The New Face of Russia


WITH FOUR PROJECTS IN MOSCOW, EACH EQUIVA­LENT TO A MINI-CITY WITHIN A CITY, TWO PROJECTS IN ST. PETERSBURG AND ONE IN THE SIBERIAN OIL TOWN OF KHANTY MANSIYSK, LORD FOSTER OF THAMES BANK, BETTER KNOWN AS NORMAN FOSTER, IS SET TO TRANSFORM THE ARCHITECTURAL PROFILE OF RUSSIA AS WE KNOW IT.


The dominant feature of all the plans Foster + Part­ners have for Russia are the new facilities they include for the visual and performing arts. With museums, exhibition spaces, conference centres and concert halls—together with shops, restaurants, hotels, offices and apartments—Foster's vision reflects "culture as a driving force, not seen as an adversary of commercial development". His ideas may be revolutionary in terms of international architecture, but Foster's approach is nonetheless perfectly adapted to the value system of ordinary Russians. Unlike many architects and city planners, Lord Foster is a man prepared to take his own medicine. His London base, Riverside, is a pioneering example of a mixed-use building—with Foster and Partners' studio occupying the lower three levels, luxury apartments on the next five floors and he and his Spanish wife occupying the penthouse— all of which share spectacular views of the river. His wife runs her own art publishing business, the Ivory Press, from the same building. The riverside development is even re­flected in the title he chose when raised to the peerage in 1999—Baron Foster of Thames Bank. The Fosters have, however, recently moved their official residency to an 18th century chateau in Switzerland.
For Foster to have chosen an 18th century building as a new home should come as no surprise. His respect for historic buildings—indeed love of them—has informed some of his most admired projects: the adaptation of Ber­lin's Reichstag into a home for a modern parliament, the creation of the Great Court in the British Museum and the insertion of the Sackler Galleries into London's Royal Academy—which he describes as "kissing the old with the new". Foster's genius for synthesis is also to be harnessed in Russia. Work began last year on his re-animation of New Holland in St. Petersburg—an island in the centre of the city which Peter the Great used as a base for his shipbuild­ing in the 18th century—while Moscow's Pushkin Museum has commissioned the conversion of a whole quarter of the city—just below the Kremlin—into a museum precinct in­cluding, of course, concert and conference halls, hotels, of­fices and apartments.
It will be another "city within a city" but this time without vertical ambitions. In their place, Foster is proposing a space "below ground informed by natural light" with a central plaza and a life of its own—an alternative which pedestrians may prefer in winter. Construction on Foster's vast scale is naturally a politi­cal matter. Four out of his seven Russian projects have been commissioned by a single "oligarch," Shalva Chigirinsky, whose fortune is based on property development and oil. Chigirinsky works closely with the Mayor of Moscow, Yuri Luzhkov, and shares the building where his headquarters are located with the Mayor's wife, Yelena Baturina—Rus-sia's only female billionaire who, as it happens, is also in the construction business.

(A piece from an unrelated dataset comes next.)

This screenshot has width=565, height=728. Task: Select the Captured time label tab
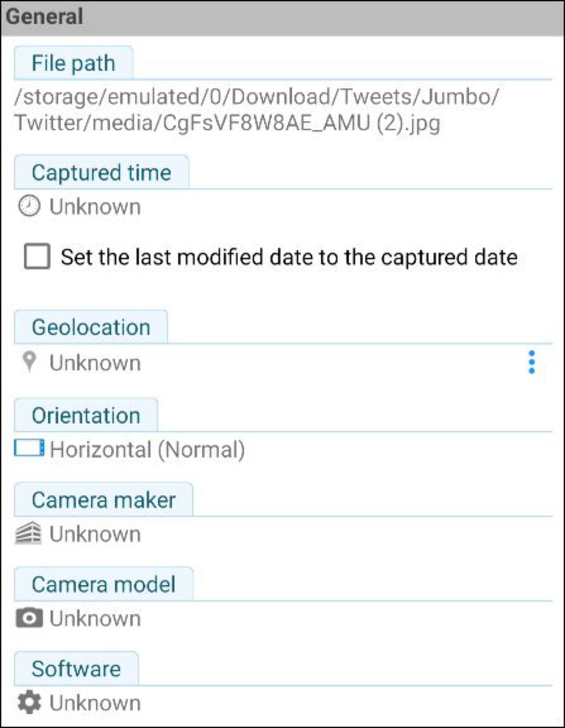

While there may yet be problems with planning per­mission for some of Foster's Russian projects, there is little doubt that the Pushkin complex will go forward. When his conceptual master plan was presented to the museum coun­cil two years ago, its chairman was the soon to be President of the Russian Federation, Dmitry Medvedev, then a deputy prime minister. The new pedestrian district centred on the museum abuts the towering walls of the Kremlin making it easy for the President to keep an eye on it. Funding for the conversion was allocated for the first phase of the project earlier this year by the federal government. The future of one of the major Foster/Chigirinsky/ Luzhkov projects, however, is currently in doubt; that of the reconstruction of Moscow's Zaradye district where the world's largest hotel, the cockroach infested Rossiya, stood until it was recently demolished. This vast Soviet hotel was not much loved and occupied a prominent area of central Moscow, bordered by the Kremlin, Red Square and the riv­er. Chigirinsky, backed by the Mayor, won the tender to re­develop it. In spite of this, a dispute has now arisen over the previous ownership of the hotel and arbitration has found against the Mayor. Today, a vast section of river frontage stands boarded off and could remain in this condition for years if a new tender is called for.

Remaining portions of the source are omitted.